Netanyahu attacked the “pretty long lead time” argument in
his recent speech to the UN General Assembly: “Do we want to risk the security of the world on the assumption that we would find in time a small workshop in a country half the size of Europe?”(13)
The same doubts were expressed by Henry Kissinger: “Once the requisite amount of fissile material has been produced, constructing and equipping a warhead is a relatively short and technologically straightforward process, almost certainly impossible to detect in a timely fashion.”(14) Robert M. Gates, the former defense secretary in President Obama’s cabinet, agrees: “If their policy is to go to the threshold, but not assemble a nuclear weapon, how do you tell that they have not assembled? I don’t actually know how you would verify that.”(15)

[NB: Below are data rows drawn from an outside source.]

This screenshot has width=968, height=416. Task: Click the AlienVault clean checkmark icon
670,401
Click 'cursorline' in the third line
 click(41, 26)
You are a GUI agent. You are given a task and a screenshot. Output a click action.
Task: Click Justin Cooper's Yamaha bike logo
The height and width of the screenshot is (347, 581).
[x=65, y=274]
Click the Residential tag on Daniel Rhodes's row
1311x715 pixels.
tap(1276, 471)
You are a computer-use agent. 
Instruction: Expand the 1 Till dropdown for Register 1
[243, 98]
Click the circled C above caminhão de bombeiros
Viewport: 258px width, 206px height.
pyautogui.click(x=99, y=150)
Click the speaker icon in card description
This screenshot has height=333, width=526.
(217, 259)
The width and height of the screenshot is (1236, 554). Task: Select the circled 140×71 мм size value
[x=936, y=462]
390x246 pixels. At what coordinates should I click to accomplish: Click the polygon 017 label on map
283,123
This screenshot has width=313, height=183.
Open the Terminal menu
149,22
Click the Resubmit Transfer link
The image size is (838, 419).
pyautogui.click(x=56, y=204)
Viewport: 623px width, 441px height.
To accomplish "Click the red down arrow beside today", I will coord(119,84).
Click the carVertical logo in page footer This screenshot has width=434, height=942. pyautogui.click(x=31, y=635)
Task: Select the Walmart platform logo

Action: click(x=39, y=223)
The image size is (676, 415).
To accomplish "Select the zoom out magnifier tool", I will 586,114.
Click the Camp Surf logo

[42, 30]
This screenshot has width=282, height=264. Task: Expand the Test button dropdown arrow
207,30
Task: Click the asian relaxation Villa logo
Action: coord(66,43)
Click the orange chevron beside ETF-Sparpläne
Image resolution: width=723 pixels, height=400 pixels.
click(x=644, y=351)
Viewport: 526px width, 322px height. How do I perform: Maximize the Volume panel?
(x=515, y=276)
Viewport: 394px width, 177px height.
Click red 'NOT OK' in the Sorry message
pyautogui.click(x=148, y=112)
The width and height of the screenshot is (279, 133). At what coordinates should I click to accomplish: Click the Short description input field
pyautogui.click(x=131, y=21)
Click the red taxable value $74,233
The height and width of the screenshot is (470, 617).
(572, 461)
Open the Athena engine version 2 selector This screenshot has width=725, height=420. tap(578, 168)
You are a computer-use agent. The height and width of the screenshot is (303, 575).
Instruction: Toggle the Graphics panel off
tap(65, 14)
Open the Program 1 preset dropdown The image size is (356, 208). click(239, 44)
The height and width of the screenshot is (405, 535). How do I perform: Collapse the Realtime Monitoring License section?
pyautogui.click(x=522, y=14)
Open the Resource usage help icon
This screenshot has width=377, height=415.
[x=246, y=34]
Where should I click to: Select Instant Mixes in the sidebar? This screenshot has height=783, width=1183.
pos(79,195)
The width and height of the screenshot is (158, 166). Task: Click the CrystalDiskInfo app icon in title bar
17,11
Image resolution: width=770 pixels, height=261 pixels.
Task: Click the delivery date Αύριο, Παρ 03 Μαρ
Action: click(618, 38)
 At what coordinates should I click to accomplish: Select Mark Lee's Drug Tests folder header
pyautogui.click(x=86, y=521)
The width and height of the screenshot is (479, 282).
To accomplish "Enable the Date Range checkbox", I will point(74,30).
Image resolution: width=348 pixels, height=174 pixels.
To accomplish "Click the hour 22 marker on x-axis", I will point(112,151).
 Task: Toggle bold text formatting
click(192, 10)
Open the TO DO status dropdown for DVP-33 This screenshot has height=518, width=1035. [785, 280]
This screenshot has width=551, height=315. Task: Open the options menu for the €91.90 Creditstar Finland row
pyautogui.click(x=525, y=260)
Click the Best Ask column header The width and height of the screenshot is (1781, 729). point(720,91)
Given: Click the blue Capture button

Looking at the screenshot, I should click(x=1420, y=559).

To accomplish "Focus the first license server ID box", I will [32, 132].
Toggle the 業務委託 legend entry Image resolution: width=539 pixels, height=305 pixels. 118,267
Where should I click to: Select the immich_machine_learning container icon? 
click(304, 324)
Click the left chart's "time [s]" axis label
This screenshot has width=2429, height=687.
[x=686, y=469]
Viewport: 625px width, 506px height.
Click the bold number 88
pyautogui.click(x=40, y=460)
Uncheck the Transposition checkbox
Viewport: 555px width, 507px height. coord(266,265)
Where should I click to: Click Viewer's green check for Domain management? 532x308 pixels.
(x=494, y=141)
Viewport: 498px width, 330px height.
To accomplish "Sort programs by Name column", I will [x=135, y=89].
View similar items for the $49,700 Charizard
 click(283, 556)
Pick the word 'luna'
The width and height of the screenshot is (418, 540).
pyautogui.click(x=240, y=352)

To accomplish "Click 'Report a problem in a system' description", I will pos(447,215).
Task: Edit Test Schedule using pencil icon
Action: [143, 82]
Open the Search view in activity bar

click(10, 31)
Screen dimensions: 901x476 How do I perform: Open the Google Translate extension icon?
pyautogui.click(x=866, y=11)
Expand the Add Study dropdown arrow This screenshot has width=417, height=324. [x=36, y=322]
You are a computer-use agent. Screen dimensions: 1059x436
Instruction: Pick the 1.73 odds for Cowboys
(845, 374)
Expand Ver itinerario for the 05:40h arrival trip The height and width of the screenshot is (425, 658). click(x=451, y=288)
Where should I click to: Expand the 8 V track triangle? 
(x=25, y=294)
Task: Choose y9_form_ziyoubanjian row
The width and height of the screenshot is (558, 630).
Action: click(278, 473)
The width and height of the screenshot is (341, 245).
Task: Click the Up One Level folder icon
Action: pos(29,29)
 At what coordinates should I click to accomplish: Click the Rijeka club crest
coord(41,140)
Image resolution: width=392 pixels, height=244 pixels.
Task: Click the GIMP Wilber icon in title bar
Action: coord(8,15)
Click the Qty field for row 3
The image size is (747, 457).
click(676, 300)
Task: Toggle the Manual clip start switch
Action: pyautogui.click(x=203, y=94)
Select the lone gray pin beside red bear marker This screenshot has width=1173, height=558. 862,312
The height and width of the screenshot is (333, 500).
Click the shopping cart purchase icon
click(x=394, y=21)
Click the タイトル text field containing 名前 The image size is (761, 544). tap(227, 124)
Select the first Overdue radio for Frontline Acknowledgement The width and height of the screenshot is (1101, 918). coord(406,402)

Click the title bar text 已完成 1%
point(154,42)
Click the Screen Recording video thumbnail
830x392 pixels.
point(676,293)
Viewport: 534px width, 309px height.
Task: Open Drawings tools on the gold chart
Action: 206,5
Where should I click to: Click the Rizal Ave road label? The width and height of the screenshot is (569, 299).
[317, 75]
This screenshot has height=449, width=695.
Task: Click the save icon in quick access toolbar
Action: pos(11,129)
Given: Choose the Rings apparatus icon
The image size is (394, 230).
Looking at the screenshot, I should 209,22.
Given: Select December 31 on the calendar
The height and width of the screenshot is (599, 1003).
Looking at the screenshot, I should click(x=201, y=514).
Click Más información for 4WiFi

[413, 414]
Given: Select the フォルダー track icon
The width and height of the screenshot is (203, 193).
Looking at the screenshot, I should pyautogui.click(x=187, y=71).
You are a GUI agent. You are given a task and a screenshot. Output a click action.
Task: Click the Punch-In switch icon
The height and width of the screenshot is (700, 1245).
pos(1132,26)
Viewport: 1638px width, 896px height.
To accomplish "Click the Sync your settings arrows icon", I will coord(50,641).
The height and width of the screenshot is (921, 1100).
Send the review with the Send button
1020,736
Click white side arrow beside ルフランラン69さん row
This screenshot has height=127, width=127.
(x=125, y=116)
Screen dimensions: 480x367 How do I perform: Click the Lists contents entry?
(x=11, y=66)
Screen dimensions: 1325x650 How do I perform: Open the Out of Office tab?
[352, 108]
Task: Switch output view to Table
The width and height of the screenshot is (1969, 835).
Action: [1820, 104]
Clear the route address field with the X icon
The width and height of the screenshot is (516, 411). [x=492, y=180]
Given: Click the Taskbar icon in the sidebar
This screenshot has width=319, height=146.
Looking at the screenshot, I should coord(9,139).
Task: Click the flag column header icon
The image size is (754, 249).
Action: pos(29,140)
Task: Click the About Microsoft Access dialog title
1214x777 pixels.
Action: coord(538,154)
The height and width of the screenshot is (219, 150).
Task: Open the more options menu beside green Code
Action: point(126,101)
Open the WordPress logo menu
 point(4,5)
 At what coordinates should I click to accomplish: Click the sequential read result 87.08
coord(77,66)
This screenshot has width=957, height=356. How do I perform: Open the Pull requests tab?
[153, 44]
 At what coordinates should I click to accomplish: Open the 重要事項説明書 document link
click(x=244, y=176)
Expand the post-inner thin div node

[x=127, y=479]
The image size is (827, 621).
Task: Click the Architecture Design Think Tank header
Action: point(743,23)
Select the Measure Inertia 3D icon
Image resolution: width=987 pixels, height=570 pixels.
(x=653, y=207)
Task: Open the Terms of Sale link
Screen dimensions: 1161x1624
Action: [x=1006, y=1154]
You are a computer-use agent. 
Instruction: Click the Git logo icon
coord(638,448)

Let us assume that Washington would learn of an Iranian breakout intention early enough. Even in this case there is no guarantee that President Obama would be willing to take the tough decision to attack Iran. “America is … anxious to avoid almost any war, at almost any cost,” stated Israeli journalist David Horowitz.(16) Considering the prevailing atmosphere in America today, he is probably correct.
Under these circumstances, there is a certain temptation to “overlook” a break-out attempt of the regime and to become “surprised” by the established fact. By then it will be too late. A fait accompli could “leave the West with no choice but to back off, lest it provoke a nuclear confrontation,” reports The New York Times by referring to related debates in the White House.(17)
Threshold Power Iran?
While the Iranian people suffer from terror, censorship, economic mismanagement, and sanctions, Iran’s leaders can be satisfied with the results of their nuclear efforts, since for years they have been pushing to attain internationally recognized “Japan status.”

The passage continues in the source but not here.